Residents in southern Cooke and Montague counties had no idea EOG had purchased 1,400 acres of land with the intent to install a sand mine until they saw the brush being burned and land being cleared last fall. Locals who contacted their county commissioner and fire marshal were eventually directed to the Texas Commission on Environmental Quality (TCEQ), which gave them the number for EOG's air quality permit application, which laid out the extensive plans for excavating, processing and transporting frack sand, including a list of pollutants emitted into the air and estimated water use.

J-lynn Hare has land near EOG's property where she and her family spend free time and lives in Muenster, 10 miles east and in the planned trucking path for sand mine operations.

"The trucking that will go by is going to be amazing," Hare says. "There could be a truck driving by my house every four minutes. And, I have land within a mile of the sand mine. The serenity that we've had out there isn't going to be there anymore."

Ozlem Altiok found out about the sand mine after nearly getting overrun by passing trucks on the small country road where she lives.

"My friend was driving and suddenly looked in her rear-view mirror, then pulled over," Altiok says. "Two trucks went flying past us. We weren't used to having those type trucks on these roads and had no idea what the traffic was from. I asked her why she pulled over and she told me the same thing happened the day before. She just wanted to get out of their way. I went home that day and someone called me and asked if I'd heard about the sand mine. And that's the first time I knew what was going on."

Harris and Altiok created the "Save the Trinity Aquifer" group to serve as a comprehensive source of information about EOG's sand mine plans. They also learned more about the value of the sand they live on and why an oil and gas company wants to set up shop in their backyard.

Over the past few years the demand for sand in the United States has sharply increased because of its use in fracking. Natural gas producer Chesapeake Energy estimates that each fracking job requires about 2,000 tons of sand. After a gas well has been drilled, sand, water and chemicals are pumped under immense pressure through a pipe. As the granules and water are blasted into the tight shale, the sand props it open. (Hence, its industry label as a "proppant.")

Not just any sand can be used. Sand comes in different shapes, sizes and has names like Brady, Colorado and Ottawa. The bad news for residents around Saint Jo is that their sand is considered ideal for fracking.

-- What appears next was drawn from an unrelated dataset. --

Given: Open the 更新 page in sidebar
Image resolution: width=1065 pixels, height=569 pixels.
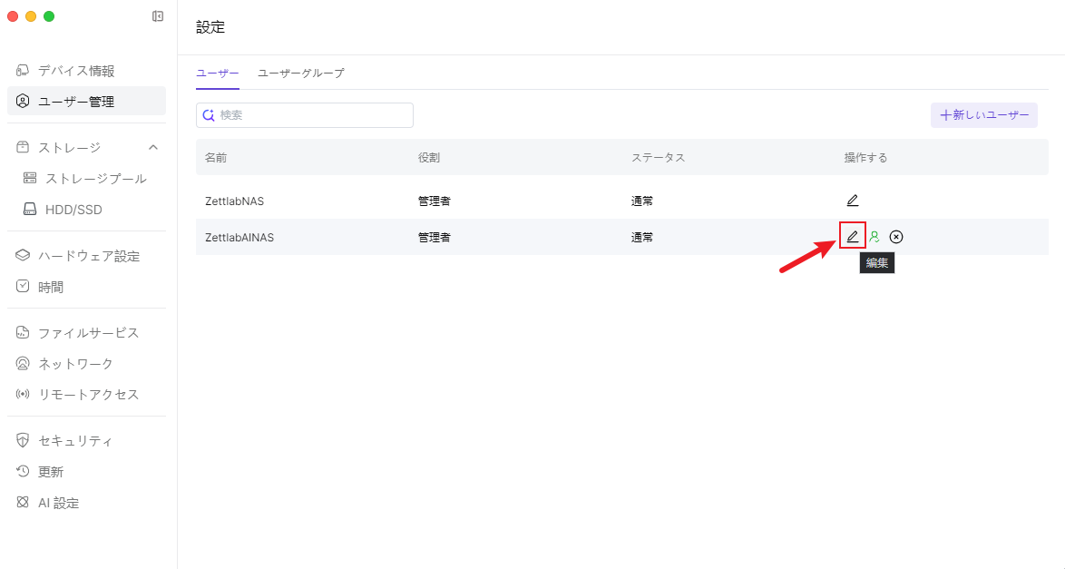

EOG states that when the mine is running at full capacity, it will be able to produce 2,700 tons of sand a day. In addition to noise, dust, pollution, water usage and being an eyesore to an otherwise beautiful area, seven tractor-trailers could be leaving with a load of sand every hour. Given all the changes this sand mine will bring, local residents are apprehensive.

Sand is a vital part of the natural geology over this part of the Trinity Aquifer, which is called the outcrop zone.

"The Trinity Group consists of rock formations that tilt roughly eastward into the earth," says Dr. Paul Hudak with the geography department at the University of North Texas. "In the outcrop area, the formations are exposed at the land surface, and the aquifer is generally more vulnerable to the various sources of pollution that originate near the land surface."

The Trinity Aquifer system starts just south of the Red River and covers a huge swath through the middle of the state stopping just short of San Antonio. Up near Saint Jo, the aquifer feeds into Elm Fork Creek, which flows to Lake Ray Roberts. Primarily, the aquifer is a source of water for rural residents throughout the center of the state. In Cooke and Montague counties it is the main source of water for about 40,000 rural residents.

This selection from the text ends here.